ENTRIES SUPPLIED:
####

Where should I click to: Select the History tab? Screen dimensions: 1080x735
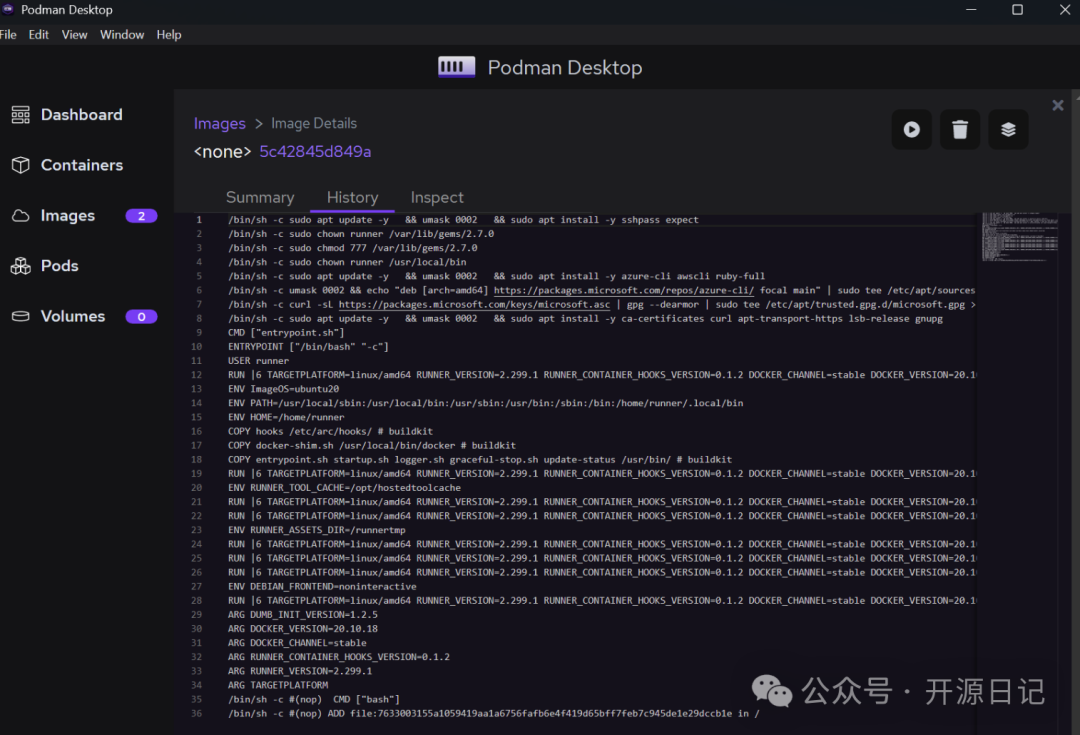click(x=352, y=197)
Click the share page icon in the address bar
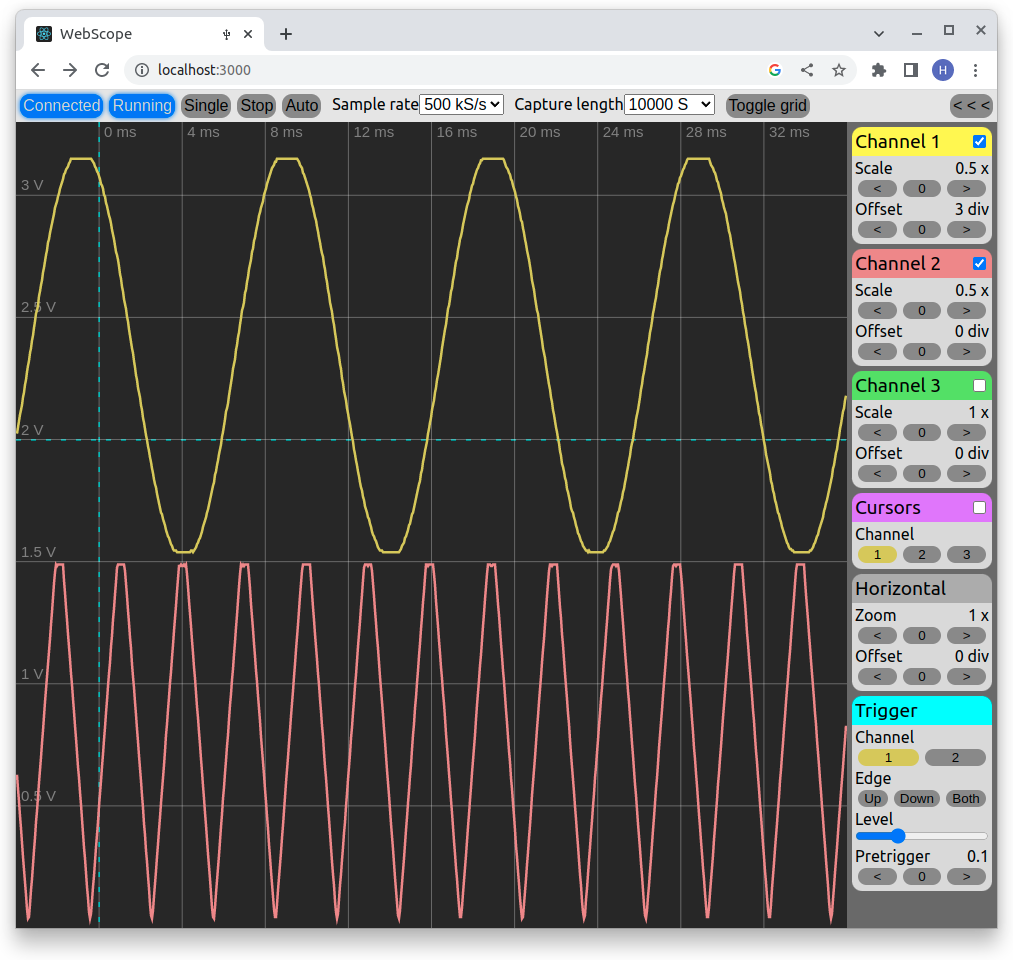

####

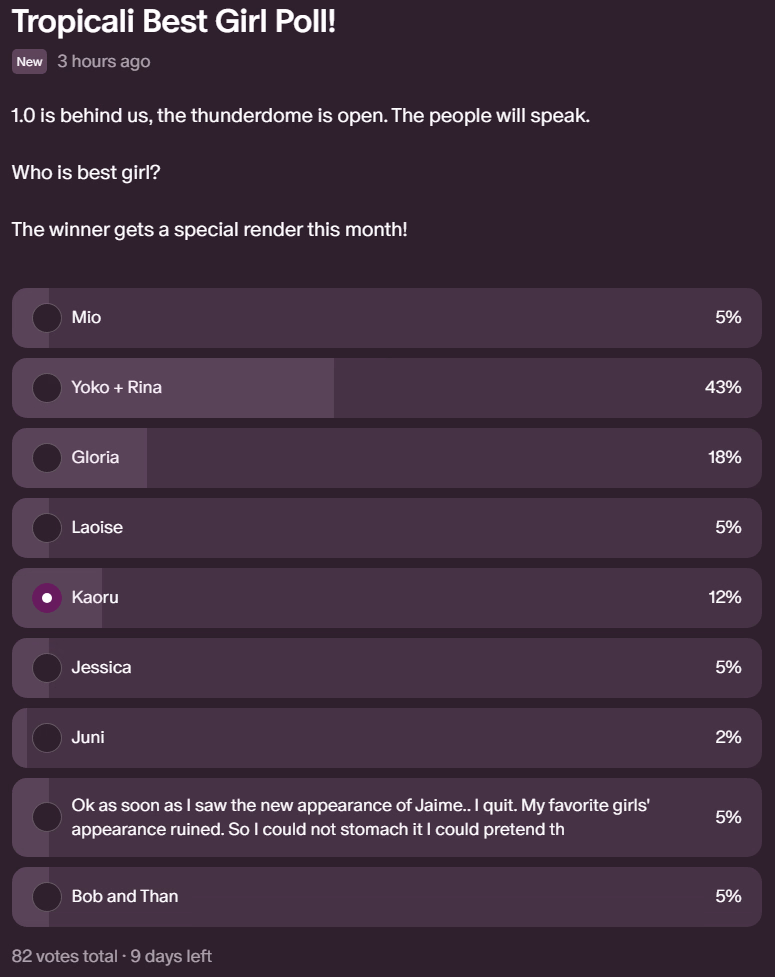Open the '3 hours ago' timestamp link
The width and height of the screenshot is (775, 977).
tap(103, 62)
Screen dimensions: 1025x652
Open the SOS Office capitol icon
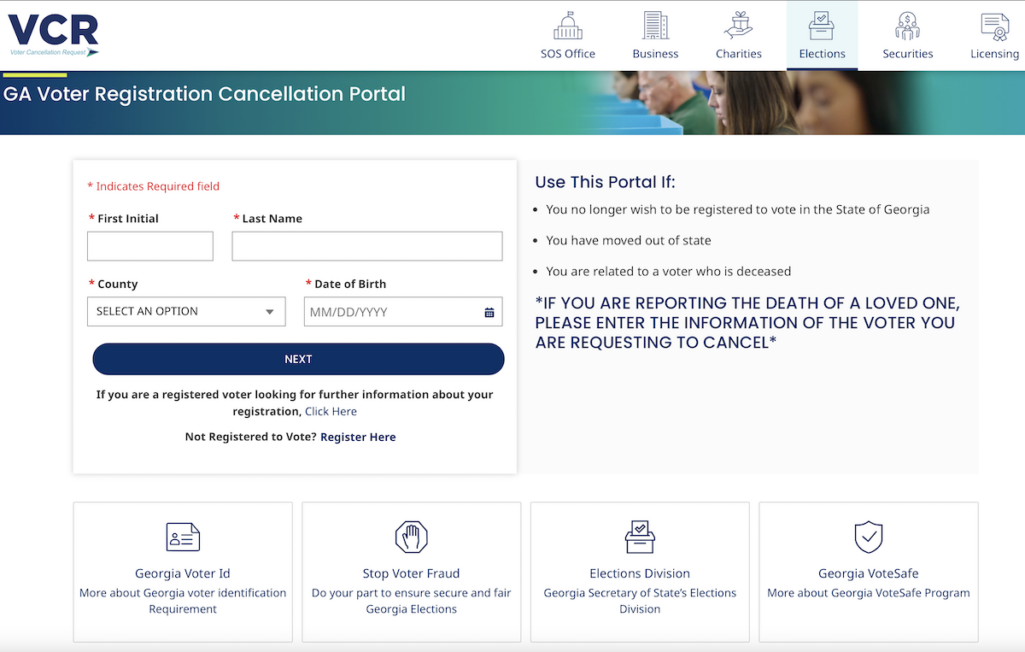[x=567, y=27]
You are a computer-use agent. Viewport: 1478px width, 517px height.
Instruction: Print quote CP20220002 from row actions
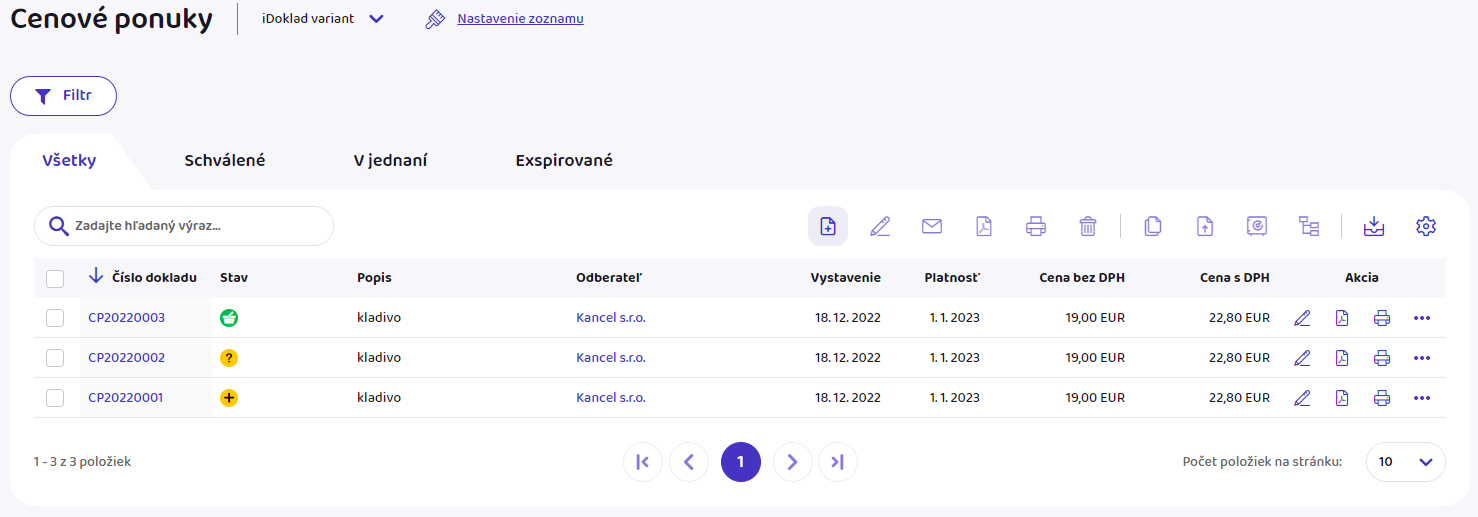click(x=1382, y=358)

####

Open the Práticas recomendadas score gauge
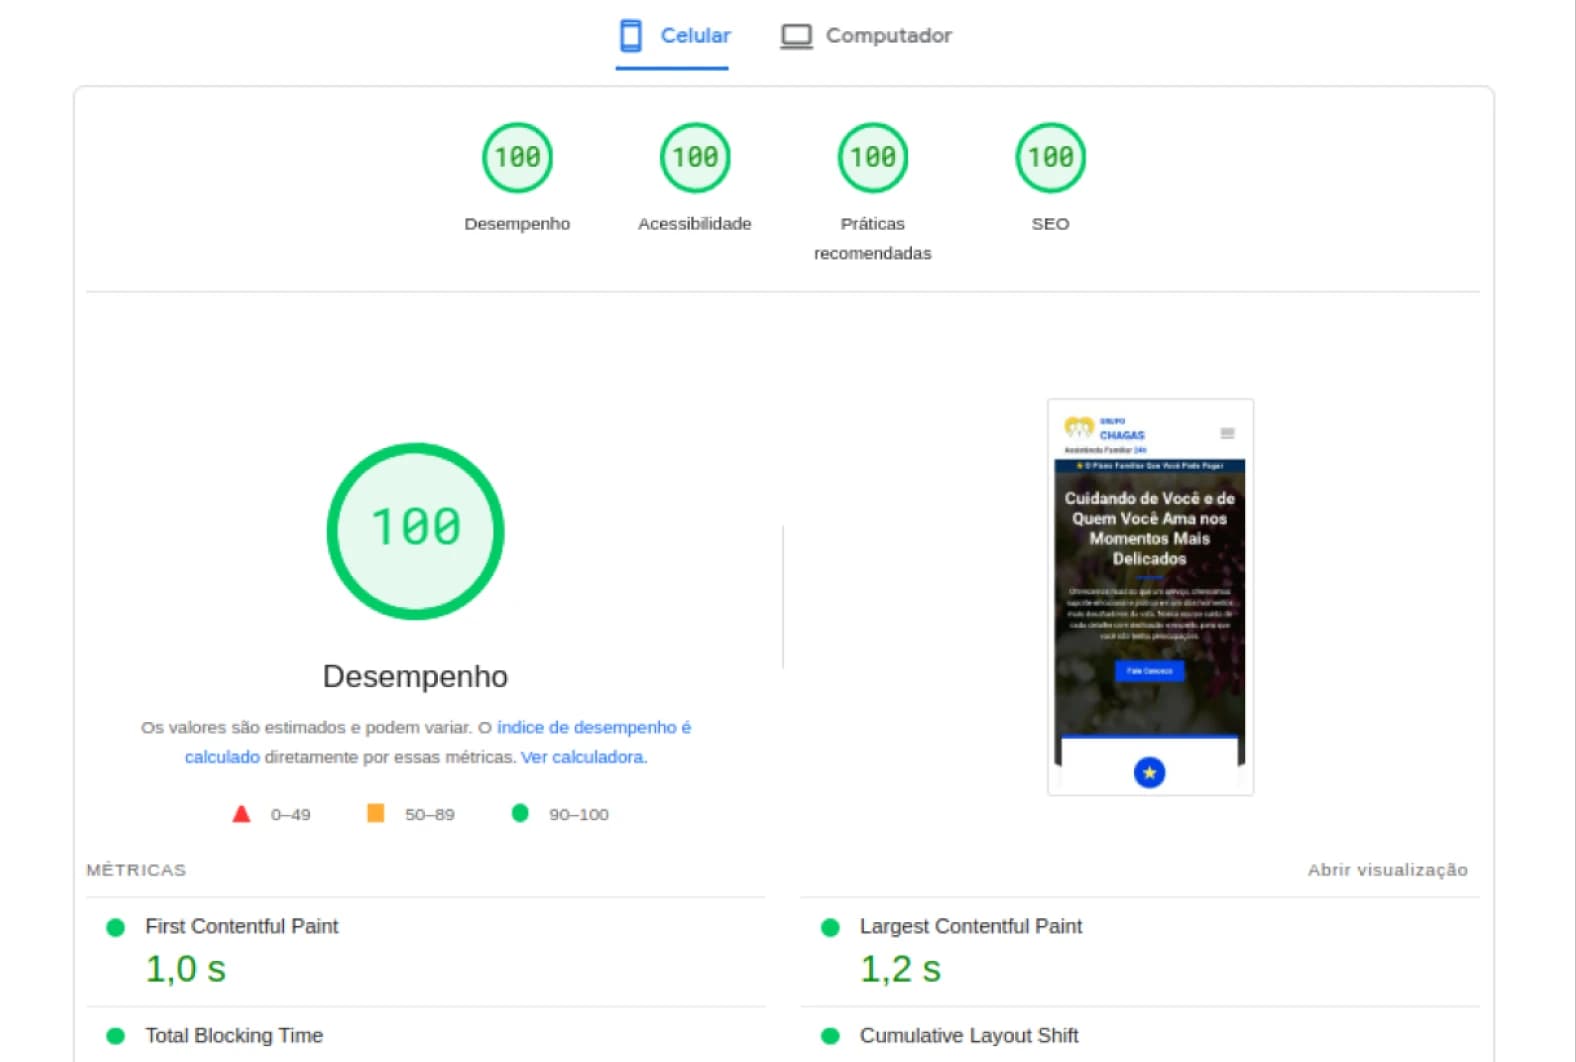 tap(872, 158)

####

EXERCISE BRIEF:
Print exactly, with no pictures, the lines above from the one that holds "Where should I" through the one that holds "Click the share page icon in the address bar", both of them included.

SOLUTION TO THE EXERCISE:
Where should I click to: Select the History tab? Screen dimensions: 1080x735
click(x=352, y=197)
Click the share page icon in the address bar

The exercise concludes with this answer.